A pharmacist holds a bottle of OxyContin
Purdue Pharma is the maker of OxyContin, one of the opioid painkillers that has fuelled a deadly epidemic in the US © Reuters

The Supreme Court on Monday questioned the Department of Justice’s effort to invalidate a settlement in the bankruptcy of Purdue Pharma that would shield members of the company’s founding Sackler family from future civil liability in exchange for a $6bn contribution.

“For 30 years bankruptcy courts have been approving plans like this . . . why is [this settlement] categorically inappropriate?” Justice Brett Kavanaugh asked a lawyer for the DoJ, Curtis Gannon, who had argued that the comprehensive liability releases granted to the Sacklers could not be justified under existing US law.

Gannon argued that Sacklers should not get such a release, no matter the size of their contribution, unless they filed for bankruptcy themselves.

“The Sacklers are saying they want global peace, they would pay a lot for 97.5 per cent,” Gannon said, arguing that nearly all claimants wanted to be paid soon and thus would bring the Sacklers to the bargaining table for a deal even without a comprehensive release.

But lawyers for Purdue, the Sacklers and the creditors committee, which includes individual claimants, have argued the full liability release is a condition for the Sacklers making any financial contribution to the settlement pot.

Justice Sonia Sotomayor noted the difficulty of the case, where nearly all individual opioid claimants signed on to the deal in order to get compensation quickly but remained conflicted about the bargain they were making with the Sacklers. She noted that some alleged victims and families who settled may still “have no love for the Sacklers”.

Legal experts say a decision in the case, which will probably come by the summer, will influence Chapter 11 bankruptcies for years, ranging from mass torts to cryptocurrency blow-ups and private equity-centred restructurings.

“I think the case is the most important corporate bankruptcy case to come to the court in at least the last 30 years,” said Anthony Casey, a law professor at University of Chicago.

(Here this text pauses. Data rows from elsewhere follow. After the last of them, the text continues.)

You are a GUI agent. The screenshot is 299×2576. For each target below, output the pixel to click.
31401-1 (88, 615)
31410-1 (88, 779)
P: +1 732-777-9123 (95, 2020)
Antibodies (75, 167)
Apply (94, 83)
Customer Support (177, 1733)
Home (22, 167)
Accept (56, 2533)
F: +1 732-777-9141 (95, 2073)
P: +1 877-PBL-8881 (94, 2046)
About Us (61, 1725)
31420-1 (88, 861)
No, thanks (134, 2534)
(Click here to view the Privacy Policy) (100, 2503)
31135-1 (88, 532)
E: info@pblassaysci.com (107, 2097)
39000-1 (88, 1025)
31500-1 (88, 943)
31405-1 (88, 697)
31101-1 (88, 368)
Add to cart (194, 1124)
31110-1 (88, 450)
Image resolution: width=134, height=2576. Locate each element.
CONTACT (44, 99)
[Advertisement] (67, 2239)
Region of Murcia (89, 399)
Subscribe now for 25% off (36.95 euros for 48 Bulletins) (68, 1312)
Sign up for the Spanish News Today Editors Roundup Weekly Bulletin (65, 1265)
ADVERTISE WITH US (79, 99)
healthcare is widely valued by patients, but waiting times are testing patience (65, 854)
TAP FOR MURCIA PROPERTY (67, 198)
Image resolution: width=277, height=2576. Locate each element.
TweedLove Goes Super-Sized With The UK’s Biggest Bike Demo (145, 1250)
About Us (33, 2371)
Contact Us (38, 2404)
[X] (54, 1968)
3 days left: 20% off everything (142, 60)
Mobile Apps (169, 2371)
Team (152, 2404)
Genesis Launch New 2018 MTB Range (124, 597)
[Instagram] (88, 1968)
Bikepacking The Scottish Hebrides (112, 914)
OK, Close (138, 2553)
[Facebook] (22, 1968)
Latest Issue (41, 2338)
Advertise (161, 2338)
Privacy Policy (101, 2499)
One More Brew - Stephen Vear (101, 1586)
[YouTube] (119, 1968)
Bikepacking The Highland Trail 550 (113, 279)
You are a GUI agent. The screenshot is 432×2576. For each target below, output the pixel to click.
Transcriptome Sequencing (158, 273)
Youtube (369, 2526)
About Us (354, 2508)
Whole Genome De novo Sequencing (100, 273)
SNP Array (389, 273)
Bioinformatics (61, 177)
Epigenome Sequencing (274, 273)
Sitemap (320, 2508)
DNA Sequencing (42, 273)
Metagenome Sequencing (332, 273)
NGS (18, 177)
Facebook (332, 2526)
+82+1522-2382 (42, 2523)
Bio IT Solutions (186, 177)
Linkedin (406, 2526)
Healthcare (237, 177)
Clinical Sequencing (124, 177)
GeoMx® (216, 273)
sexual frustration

An initial deal struck and approved in 2021 by the New York federal court overseeing Purdue’s bankruptcy called for members of the Sackler family who had long controlled the company to put up $4.3bn of their fortune to fund payments to users of painkiller OxyContin, as well as treatment programmes run by states and cities.

In exchange for the contribution, the Sacklers insisted that the deal would permanently bar any civil lawsuits against them over Purdue’s alleged misdeeds — although it would not foreclose potential criminal proceedings.

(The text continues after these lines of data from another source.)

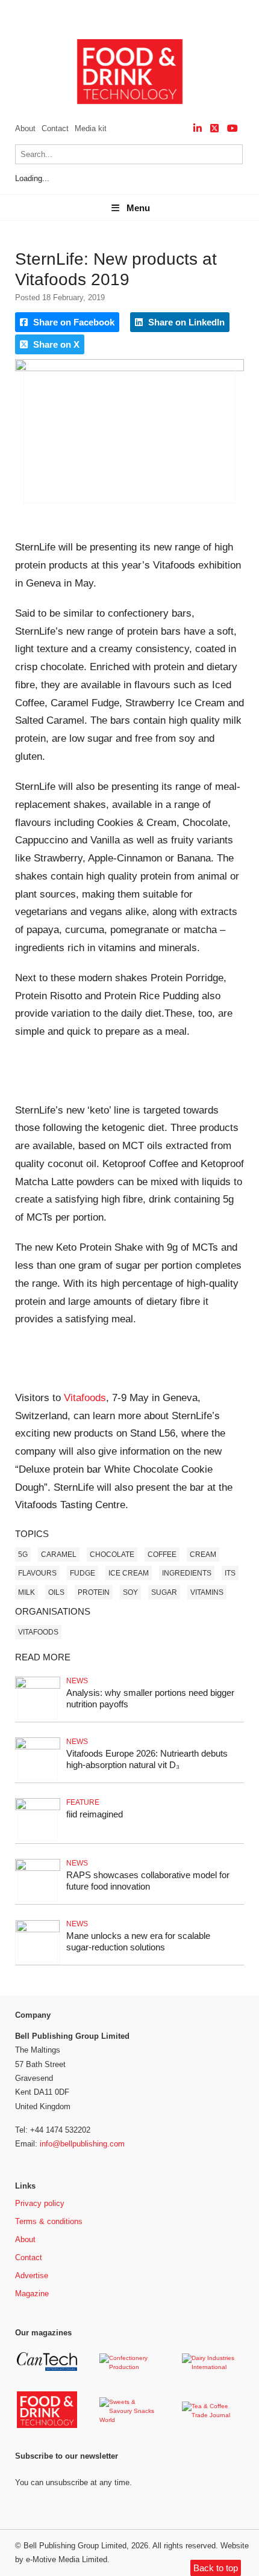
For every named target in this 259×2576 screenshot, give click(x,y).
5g (23, 1554)
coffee (162, 1554)
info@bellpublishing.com (82, 2143)
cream (203, 1554)
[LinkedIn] (197, 128)
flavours (37, 1573)
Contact (55, 128)
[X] (214, 128)
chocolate (112, 1554)
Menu (138, 208)
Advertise (31, 2275)
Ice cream (128, 1573)
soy (130, 1592)
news (77, 1681)
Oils (56, 1592)
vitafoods (38, 1632)
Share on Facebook (72, 322)
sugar (164, 1592)
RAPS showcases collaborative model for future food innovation (147, 1880)
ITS (230, 1573)
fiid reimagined (94, 1814)
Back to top (215, 2568)
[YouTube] (232, 128)
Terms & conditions (49, 2221)
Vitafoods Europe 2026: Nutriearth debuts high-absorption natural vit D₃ (147, 1759)
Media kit (91, 128)
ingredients (186, 1573)
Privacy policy (39, 2203)
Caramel (58, 1554)
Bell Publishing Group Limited (74, 2545)
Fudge (82, 1573)
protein (94, 1592)
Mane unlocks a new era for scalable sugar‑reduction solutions (138, 1941)
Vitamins (206, 1592)
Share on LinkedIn (185, 322)
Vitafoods (85, 1398)
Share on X (55, 344)
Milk (26, 1592)
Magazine (32, 2293)
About (25, 128)
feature (82, 1802)
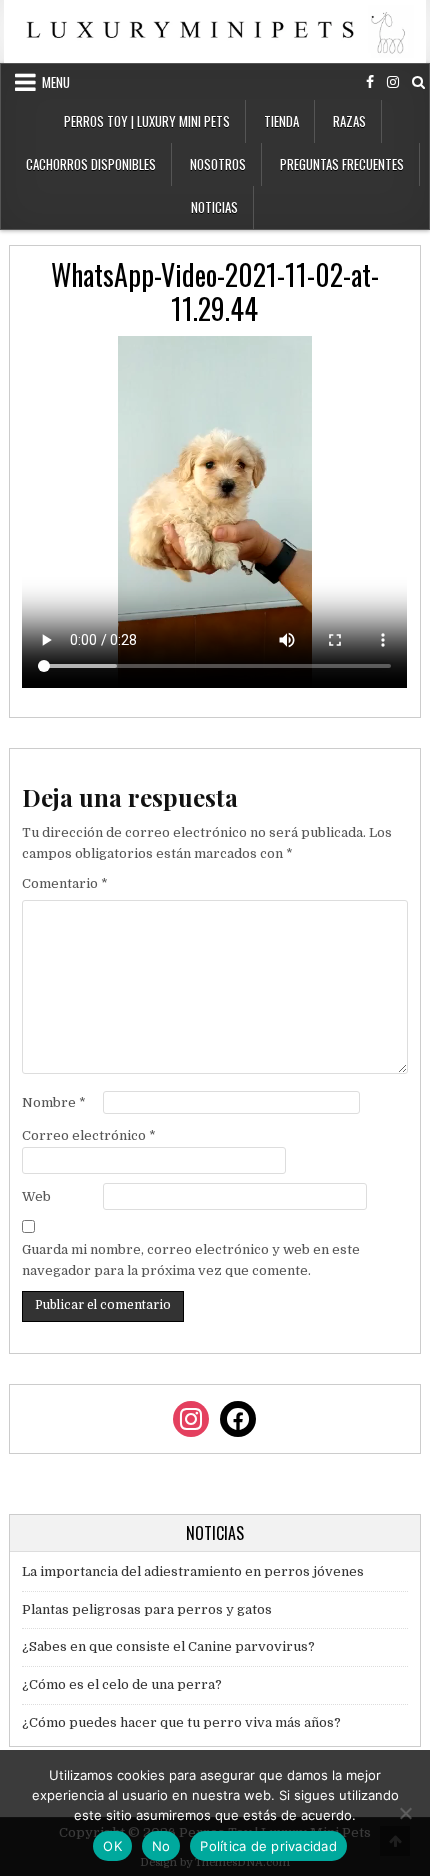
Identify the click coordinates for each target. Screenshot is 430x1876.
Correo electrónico (89, 1135)
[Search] (418, 82)
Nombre (54, 1102)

The Office of the US Trustee, a division of the justice department that oversees the bankruptcy, has said those releases are unlawful because the Sacklers did not file for Chapter 11 bankruptcy protection. Further, the US Trustee said, those proposed releases would stop those who said they were harmed by Purdue from exercising their constitutional right to sue the family.

The independent managers who have taken control of Purdue, along with the Sackler family, have argued the settlement — eventually raised to between $5.5bn and $6bn — has been agreed by well over 90 per cent of Purdue creditors and that a bankruptcy deal is the fairest and fastest way for money to reach needy victims.

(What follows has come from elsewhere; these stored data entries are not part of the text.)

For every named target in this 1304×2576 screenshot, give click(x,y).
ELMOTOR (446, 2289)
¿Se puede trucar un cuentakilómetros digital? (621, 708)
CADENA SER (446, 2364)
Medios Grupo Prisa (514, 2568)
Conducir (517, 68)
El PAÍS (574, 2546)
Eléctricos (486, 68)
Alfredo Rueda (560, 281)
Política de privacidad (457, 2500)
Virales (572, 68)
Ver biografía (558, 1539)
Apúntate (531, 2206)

“[W]ithout the releases, there is no settlement, the debtors likely would be forced into a Chapter 7 liquidation, and unsecured creditors would probably recover nothing from the debtors’ estates,” Purdue wrote in its brief to the Supreme Court.

The US Trustee said the settlement will still leave the Sacklers with billions of dollars. The family, and Purdue, dispute that they have much more to give, asserting that much of funds withdrawn from the company over the years went to pay taxes.

While US bankruptcy law does not explicitly allow “third-party releases” extinguishing liability for entities not actually in bankruptcy, judges have for several years used the broad powers of bankruptcy law to help shield parties who provided substantial contributions to creditor recoveries.

Legal scholars have debated whether releases have become too common as companies or organisations facing a pile of “tort” lawsuits over defective products or corporate malfeasance file for bankruptcy in order to reach comprehensive settlements.

Supporters of the Chapter 11 bankruptcy process say leaving plaintiffs to sue in separate lawsuits spread across US courts leads to inequitable outcomes for victims forced to compete for a fixed settlement pot.

“Purdue goes to the core functioning of Chapter 11,” said Casey, warning that ongoing settlements in such cases as the sprawling Boy Scouts of America sex abuse matter could be unwound depending on the Supreme Court’s ruling.

Watchers of the court, however, expect its conservative majority to be sceptical of the releases.

“The conventional wisdom is that the Supreme Court is now comprised of textualists, and to paraphrase former Justice [Antonin] Scalia, as such they do not believe Congress ‘hides elephants in mouseholes’,” said Jonathan Lipson, a law professor at Temple University. “Here, the ‘elephant’ would be the discharge-like power of the non-debtor release.”